• [WRITTEN REQUEST A] Decide whether each of the following statements agrees with the forum thread about Ukraine: (i) the thread's first poster learned of the change in government while reading the Times; (ii) pittbulll says he is pessimistic about the recent developments; (iii) one poster writes that most revolutions end badly. For each statement, answer yes or no and quote the deciding words of the forum thread.
• [WRITTEN REQUEST B] Reproduce the part of the forum thread about Ukraine that opens with the words containing "So it’s kind" and closes with "and concentration camps.".
[START SOURCE EXCERPT]
T Nation

What Happened in the Ukraine?

I missed this weekend’s news and papers and I come reading the Times to find out there’s been a gov’t switchover in the Ukraine? What happened? Somebody fill me in.

There’s seriously too little in the way of politics and I should have posted a thread on this when it began months ago. Now I’m dying to find out what actually happened to the old president and what the status is of the protesters.

Ukrainians want a more Western style government, the current Ukrainian government is like :frowning: about it.

[quote]MaximusB wrote:
Ukrainians want a more Western style government, the current Ukrainian government is like :frowning: about it. [/quote]

Like the frowny face :slight_smile:

It is a Liberal / Conservative thing , sound familiar ?

I think he is talking about very recent developments , I personally am optimistic

[quote]pittbulll wrote:

[quote]MaximusB wrote:
Ukrainians want a more Western style government, the current Ukrainian government is like :frowning: about it. [/quote]

Like the frowny face :slight_smile:

It is a Liberal / Conservative thing , sound familiar ?

I think he is talking about very recent developments , I personally am optimistic
[/quote]

Yup, recent weekend developments. I’ve been following it loosely since it kicked off a couple months ago. I’d love to be optimistic about this…I just don’t want the new gov’t to turn into the old gov’t, if you know what I mean. There’s no doubt the protestors fought hard and suffered quite a bit, but I don’t think this is over just yet sadly.

[quote]MaximusB wrote:
Ukrainians want a more Western style government, the current Ukrainian government is like :frowning: about it. [/quote]

Some.

Many of the protestors, and probably most of the leaders, are the Uke version of fascists/ultra-nationalists ---- with a fair number of Black Hundreds types on the other side, but still fascists.

Svoboda’s slogan is “Ukraine for the Ukrainians” – purposely copied from Hilter’s “Germany for the Germans.”

Bandera said the same thing. He wanted Ukraine made ethnically pure. Mass extermination followed to do so.

So it’s kind of Communists vs. Uke Nazis. vs. Uke-Russian Nazis.

Not that I expect the MSM to figure that out.

[quote]pittbulll wrote:
I think he is talking about very recent developments , I personally am optimistic
[/quote]

I am not remotely a fan of the previous government, but if you think the crowd coming to power is an improvement, you’re in for a shock, unless you like gulags and concentration camps.

Most revolutions end badly.

[quote]Jewbacca wrote:

[quote]MaximusB wrote:
Ukrainians want a more Western style government, the current Ukrainian government is like :frowning: about it. [/quote]

Some.

Many of the protestors, and probably most of the leaders, are the Uke version of fascists/ultra-nationalists ---- with a fair number of Black Hundreds types on the other side, but still fascists.

Svoboda’s slogan is “Ukraine for the Ukrainians” – purposely copied from Hilter’s “Germany for the Germans.”

Bandera said the same thing. He wanted Ukraine made ethnically pure. Mass extermination followed to do so.
[END SOURCE EXCERPT]
[START COLLECTED DATA]
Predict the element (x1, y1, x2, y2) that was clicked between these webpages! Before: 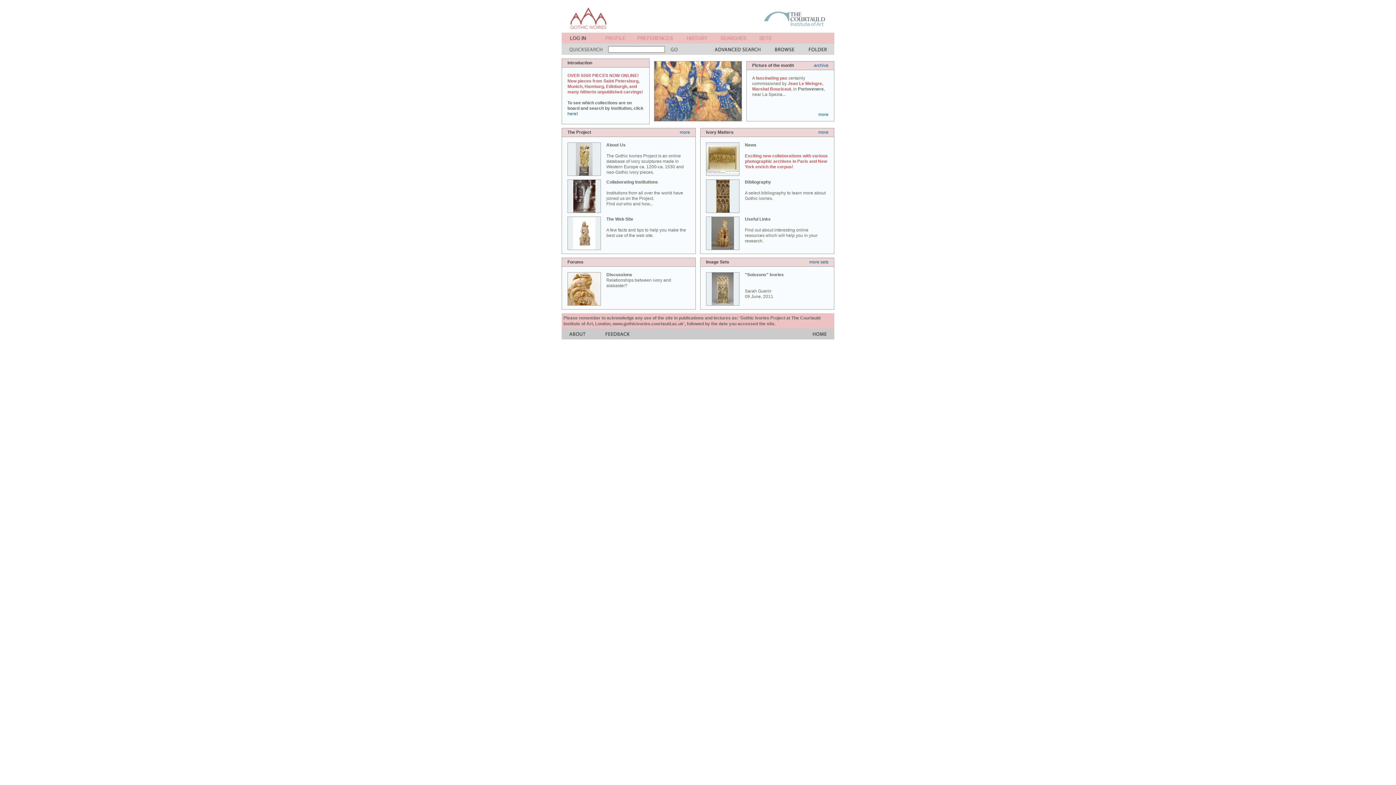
[END COLLECTED DATA]
• [EXERCISE RESULT A]
(i) Yes: "I come reading the Times to find out there’s been a gov’t switchover in the Ukraine?"
(ii) No: "I personally am optimistic"
(iii) Yes: "Most revolutions end badly."

• [EXERCISE RESULT B]
So it’s kind of Communists vs. Uke Nazis. vs. Uke-Russian Nazis.

Not that I expect the MSM to figure that out.

[quote]pittbulll wrote:
I think he is talking about very recent developments , I personally am optimistic
[/quote]

I am not remotely a fan of the previous government, but if you think the crowd coming to power is an improvement, you’re in for a shock, unless you like gulags and concentration camps.